A basis for $\mathbb{R}_{l}\times\mathbb{R}$ is the collection of sets $[a,b)\times(c,d)$ . A basis for $\mathbb{R}_{l}\times\mathbb{R}_{l}$ is the collection of sets $[a,b)\times[c,d)$ . In both cases the intersection of a basis set and the line is an interval on the line, either $[)$ or $()$ or $(]$ or $[]$ (we consider the line as a copy of $\mathbb{R}$ having a particular direction in the plane). And vice versa, that is if any such interval can be obtained as the intersection of the line with some basis set, then all same type intervals on the line can be obtained as the intersection of the line with some basis sets.

Now, not all combinations of these intervals are possible in all cases. If the line is vertical, then the respective intervals are $()$ (produced by the intersection with $[a,b)\times(c,d)$ ), and $[)$ or $(]$ (produced by the intersection with $[a,b)\times(c,d)$ , and depending on the direction of the line), and respective topologies are $\mathbb{R}$ , and $\mathbb{R}_{l}$ or $\mathbb{R}_{u}$ . If the line is horizontal, then in both cases the topology is either $\mathbb{R}_{l}$ or $\mathbb{R}_{u}$ depending on the direction of the line. If it has some slope then the first topology may generate either ($[)$ and $()$ ) or ($(]$ and $()$ ), depending on the direction of the line. That is, it is either the lower limit or the upper limit topology. For the second topology, if the line is downward sloping, we have intersections of the form $[]$ , $[)$ , $(]$ and $()$ , i.e. the discrete topology. Finally, if the line is upward sloping then the second topology generates a basis consisting of either $[)$ or $(]$ , i.e. the topology is either $\mathbb{R}_{l}$ or $\mathbb{R}_{u}$ .

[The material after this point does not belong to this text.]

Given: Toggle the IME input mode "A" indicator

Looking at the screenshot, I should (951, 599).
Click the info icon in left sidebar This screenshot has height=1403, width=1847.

Direction	$\mathbb{R}_{l}\times\mathbb{R}$	$\mathbb{R}_{l}\times\mathbb{R}_{l}$
$\uparrow$	$\mathbb{R}$	$\mathbb{R}_{l}$
$\nearrow$	$\mathbb{R}_{l}$	$\mathbb{R}_{l}$
$\rightarrow$	$\mathbb{R}_{l}$	$\mathbb{R}_{l}$
$\searrow$	$\mathbb{R}_{l}$	$\mathbb{R}_{d}$
$\downarrow$	$\mathbb{R}$	$\mathbb{R}_{u}$
$\swarrow$	$\mathbb{R}_{u}$	$\mathbb{R}_{u}$
$\leftarrow$	$\mathbb{R}_{u}$	$\mathbb{R}_{u}$
$\nwarrow$	$\mathbb{R}_{u}$	$\mathbb{R}_{d}$